“真的是这样吗?灵魂并非是那么轻贱的东西。死后化为天使或者魔鬼,左右着世界天秤的倾斜方向。”
“那么血族和路帕斯有什么恩怨啊?”
“路帕斯早已忘记自己的魔神身份。狼族尊重他,他便真的相信自己是狼族的荣耀。带领狼族南征北战,荣耀变成骄傲,骄傲变成高傲,他再也看不到真实的自己。狼族的敌人即成为他的敌人。那一战,他终于尝到了失败的滋味。而今又被复仇的怒火冲昏了头脑。”
长老一把红色的宝剑吐出红色的气泡,气泡遇到物体炸裂开来。碰到气泡的所有东西都会被炸得焦糊。路帕斯被炸得身上发出了焦糊的味道。他忍着痛停止了无尽的喷火。纵身一跃,扑倒了长老。
长老并不畏惧,红色的宝剑像是裂开的花瓣,咬住了路帕斯的前爪。路帕斯嚎叫一声,退了出去,突然变成了人形。血淋淋的右手以极慢的速度恢复着。
“如果你不帮他一把,恐怕又要重蹈覆辙了。”
“人我帮你救了,怎么打架还要我帮忙?”
“你手里的武器有效,如果我有这个武器也不会求你帮忙呀。”路西法总是说得很有道理似的。
“我帮他,谁帮我们?”挡在我们面前的又是那个顿卓。
不远处一团白色物体,瞧着我们的方向。
我指着那白色的家伙大喊:“小白貂!”
他所有的毛都立了起来,蹬了几下腿就逃远了。
我说怎么来到永恒之城却见不到它,现在想想,一定是这个家伙将我们出卖了。否则血族不可能这么快发现。
顿卓的剑凌厉的攻过来,完全不等我反应。
而另一边,阿玛兰斯和阿初被一群血族包围,自顾不暇。
现在的情况是,谁都救不了谁。

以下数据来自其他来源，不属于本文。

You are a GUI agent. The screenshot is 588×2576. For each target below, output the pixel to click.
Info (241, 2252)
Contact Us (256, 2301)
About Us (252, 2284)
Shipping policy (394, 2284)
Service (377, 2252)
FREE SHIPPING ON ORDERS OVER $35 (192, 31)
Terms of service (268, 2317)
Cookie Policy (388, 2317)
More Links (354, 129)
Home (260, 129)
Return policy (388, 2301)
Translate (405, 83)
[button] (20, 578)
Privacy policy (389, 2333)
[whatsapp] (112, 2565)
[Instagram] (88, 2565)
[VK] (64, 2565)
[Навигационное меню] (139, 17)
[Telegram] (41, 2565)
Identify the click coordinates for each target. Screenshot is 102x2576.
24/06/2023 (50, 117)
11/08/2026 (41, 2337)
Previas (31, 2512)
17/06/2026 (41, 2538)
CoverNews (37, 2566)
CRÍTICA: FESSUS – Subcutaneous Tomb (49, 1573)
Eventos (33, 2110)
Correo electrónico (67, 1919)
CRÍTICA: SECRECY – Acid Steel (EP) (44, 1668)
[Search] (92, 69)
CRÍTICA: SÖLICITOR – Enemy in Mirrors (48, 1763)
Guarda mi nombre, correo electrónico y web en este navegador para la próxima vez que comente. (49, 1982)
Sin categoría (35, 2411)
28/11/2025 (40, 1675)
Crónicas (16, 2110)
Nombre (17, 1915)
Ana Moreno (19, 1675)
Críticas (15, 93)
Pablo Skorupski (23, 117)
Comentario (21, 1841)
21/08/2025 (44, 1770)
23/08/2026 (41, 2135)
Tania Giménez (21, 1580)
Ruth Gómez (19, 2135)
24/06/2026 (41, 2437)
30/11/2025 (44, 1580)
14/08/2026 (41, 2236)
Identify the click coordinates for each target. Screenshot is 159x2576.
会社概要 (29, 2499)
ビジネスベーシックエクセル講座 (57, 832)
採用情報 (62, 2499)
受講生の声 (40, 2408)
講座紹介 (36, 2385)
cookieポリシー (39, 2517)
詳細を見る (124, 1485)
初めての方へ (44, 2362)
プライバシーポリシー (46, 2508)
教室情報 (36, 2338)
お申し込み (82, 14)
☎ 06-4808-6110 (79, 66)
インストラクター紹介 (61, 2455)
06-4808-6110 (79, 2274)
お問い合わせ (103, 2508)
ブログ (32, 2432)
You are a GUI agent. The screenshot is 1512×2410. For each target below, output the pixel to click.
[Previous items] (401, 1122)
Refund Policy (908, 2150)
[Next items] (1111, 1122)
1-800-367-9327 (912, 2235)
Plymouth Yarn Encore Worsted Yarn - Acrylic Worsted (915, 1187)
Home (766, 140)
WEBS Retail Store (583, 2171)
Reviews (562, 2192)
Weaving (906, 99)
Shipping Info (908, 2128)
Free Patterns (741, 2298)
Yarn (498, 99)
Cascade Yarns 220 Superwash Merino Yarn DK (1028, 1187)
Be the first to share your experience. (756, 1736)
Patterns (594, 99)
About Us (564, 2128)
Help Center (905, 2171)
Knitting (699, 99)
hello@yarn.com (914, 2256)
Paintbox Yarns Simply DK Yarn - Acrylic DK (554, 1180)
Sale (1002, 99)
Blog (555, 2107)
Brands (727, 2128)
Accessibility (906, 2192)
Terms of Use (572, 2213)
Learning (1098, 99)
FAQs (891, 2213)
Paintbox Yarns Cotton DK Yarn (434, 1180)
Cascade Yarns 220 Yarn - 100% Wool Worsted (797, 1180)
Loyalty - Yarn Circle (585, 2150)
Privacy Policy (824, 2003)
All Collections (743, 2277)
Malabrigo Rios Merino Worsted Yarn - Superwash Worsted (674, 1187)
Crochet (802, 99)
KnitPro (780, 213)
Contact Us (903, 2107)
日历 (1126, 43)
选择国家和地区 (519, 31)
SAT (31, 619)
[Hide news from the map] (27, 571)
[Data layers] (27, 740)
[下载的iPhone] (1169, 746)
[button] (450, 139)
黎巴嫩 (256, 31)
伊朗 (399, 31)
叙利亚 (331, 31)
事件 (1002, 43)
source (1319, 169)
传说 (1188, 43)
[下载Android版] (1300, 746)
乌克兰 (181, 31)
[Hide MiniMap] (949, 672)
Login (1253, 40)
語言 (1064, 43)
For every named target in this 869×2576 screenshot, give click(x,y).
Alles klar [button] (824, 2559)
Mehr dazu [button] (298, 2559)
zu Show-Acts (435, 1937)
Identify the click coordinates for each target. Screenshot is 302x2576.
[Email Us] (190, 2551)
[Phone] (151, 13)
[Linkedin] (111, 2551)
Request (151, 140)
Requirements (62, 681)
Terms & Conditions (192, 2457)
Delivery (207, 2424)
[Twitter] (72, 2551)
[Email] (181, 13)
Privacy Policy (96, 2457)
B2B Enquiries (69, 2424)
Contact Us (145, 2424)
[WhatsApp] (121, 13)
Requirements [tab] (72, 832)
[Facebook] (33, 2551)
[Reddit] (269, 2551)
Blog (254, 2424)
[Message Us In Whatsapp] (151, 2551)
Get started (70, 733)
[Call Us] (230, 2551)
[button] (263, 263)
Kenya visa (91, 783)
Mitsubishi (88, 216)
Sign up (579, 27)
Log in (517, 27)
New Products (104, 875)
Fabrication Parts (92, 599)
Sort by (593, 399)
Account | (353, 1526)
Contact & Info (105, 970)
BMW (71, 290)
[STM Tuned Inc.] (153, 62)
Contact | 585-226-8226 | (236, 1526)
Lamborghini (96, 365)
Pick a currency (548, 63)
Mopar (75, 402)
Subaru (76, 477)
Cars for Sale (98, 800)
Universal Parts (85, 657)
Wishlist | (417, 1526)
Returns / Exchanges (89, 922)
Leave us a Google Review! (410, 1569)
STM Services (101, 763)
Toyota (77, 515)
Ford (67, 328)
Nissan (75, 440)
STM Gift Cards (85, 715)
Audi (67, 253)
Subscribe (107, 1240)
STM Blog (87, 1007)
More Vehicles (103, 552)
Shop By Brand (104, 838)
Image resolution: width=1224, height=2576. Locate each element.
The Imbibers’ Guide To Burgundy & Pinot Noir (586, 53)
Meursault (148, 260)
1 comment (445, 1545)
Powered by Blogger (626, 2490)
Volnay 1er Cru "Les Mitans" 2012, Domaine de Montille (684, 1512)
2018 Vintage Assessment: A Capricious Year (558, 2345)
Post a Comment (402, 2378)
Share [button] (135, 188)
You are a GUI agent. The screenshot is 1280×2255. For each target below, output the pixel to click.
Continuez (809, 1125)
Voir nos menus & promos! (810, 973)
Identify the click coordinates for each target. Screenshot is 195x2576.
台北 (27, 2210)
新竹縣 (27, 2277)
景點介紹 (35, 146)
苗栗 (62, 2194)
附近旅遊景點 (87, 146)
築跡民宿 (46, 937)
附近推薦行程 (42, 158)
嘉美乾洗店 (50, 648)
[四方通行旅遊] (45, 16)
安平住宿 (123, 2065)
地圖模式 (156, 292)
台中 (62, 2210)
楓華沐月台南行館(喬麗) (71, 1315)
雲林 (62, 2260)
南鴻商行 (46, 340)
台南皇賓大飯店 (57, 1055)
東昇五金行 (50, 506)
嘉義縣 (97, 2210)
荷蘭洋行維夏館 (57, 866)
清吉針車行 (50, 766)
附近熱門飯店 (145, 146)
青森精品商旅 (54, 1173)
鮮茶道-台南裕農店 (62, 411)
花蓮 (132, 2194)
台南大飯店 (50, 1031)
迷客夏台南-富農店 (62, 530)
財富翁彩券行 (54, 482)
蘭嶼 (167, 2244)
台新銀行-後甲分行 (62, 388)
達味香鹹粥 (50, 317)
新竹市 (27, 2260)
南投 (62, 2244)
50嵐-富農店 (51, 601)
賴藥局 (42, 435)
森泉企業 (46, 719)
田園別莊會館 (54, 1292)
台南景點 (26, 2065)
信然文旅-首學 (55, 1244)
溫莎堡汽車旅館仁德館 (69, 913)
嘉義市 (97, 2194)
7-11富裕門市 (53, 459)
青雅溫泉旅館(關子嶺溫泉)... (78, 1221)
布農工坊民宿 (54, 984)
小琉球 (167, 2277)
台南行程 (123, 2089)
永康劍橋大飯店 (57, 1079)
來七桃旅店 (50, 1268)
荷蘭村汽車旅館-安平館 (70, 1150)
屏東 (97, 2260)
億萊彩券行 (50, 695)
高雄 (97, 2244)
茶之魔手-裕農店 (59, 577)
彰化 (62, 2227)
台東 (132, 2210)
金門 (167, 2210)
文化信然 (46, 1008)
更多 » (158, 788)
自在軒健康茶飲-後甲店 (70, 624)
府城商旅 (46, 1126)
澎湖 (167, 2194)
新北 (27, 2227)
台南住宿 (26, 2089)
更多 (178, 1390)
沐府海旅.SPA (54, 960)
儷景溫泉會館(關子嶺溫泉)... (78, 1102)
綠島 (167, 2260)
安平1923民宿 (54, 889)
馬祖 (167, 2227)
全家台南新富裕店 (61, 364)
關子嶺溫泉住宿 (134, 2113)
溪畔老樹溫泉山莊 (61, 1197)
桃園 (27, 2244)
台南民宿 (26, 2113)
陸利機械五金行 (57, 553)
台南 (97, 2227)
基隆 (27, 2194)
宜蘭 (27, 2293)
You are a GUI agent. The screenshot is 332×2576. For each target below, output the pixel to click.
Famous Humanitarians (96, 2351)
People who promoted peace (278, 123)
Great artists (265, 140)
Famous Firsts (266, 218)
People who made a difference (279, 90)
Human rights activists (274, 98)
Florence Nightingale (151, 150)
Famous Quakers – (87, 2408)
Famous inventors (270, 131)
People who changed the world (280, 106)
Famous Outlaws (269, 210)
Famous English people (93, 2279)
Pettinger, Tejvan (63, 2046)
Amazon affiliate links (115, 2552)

我得先把眼前的情况应付好。
我侧身躲过,赶紧胡乱向前面砍了几下。这几下都被他躲过了。
雾气有些浓重,稍微一不注意,对手的身影就消失在雾气里了。
“怎么突然这么大雾?”我问路西法。但是路西法竟然不见了!
手中的剑颜色越发深暗。我听到剑身发出了“咔嚓咔嚓”的声音。从雾中挡了对方几次进攻,难道这冰做的武器要断?我心里大叫不好,求天求地求菩萨,这可是保命的武器,怎么能说坏就坏了!
剑身外面突然凝结了许多水珠,层层叠叠加速凝结,分量也突然加重。
顿卓大概也没被这变化唬住了,眉头紧紧拧着,他手中的剑有生命一般鸣叫了起来。
到最后,手中的剑已经没了剑的模样,两边的利刃不见了,整个形状像是一个钟乳石,这么沉的剑要刺的话是很难把握的,起用法估计要像钝剑一样。好在它“变异”之后体型比原来大了很多。
难道我拿到的是一个神器?
我向前一劈,雾气竟然被劈散了!
我不知道这剑是怎么回事,似乎带着奇异的力量,虽说之前知道它有点不一样,但是也没见过从轻剑变成重剑的情况。
顿卓也察觉到了危险的气息,虽然看似他知道这剑是什么,好像对这种情况的发生并么有预料到。
他不打算拖延,又是一连串的进攻。这个节奏我已经掌握了一些,但是现在我手上的是钝剑,攻击节奏不可能跟得上。我双手握住剑柄,从斜上方向他砍去。
这个速度被他再次躲过,落空的剑身砰然落地,以颇有重量的剑身为支撑,我侧身踢了过去。他以手臂挡了一下,落地之后我再度抡起剑,他重心不稳,想要行动,却只能微微移动,巨剑狠狠的落在了他的肩上。
他摇晃一下,从嘴里吐出一股鲜血。
然后指着我手中的剑,“快住手。会毒死所有人的。”
说完再也站不稳,就像是突然休克了一样倒下了。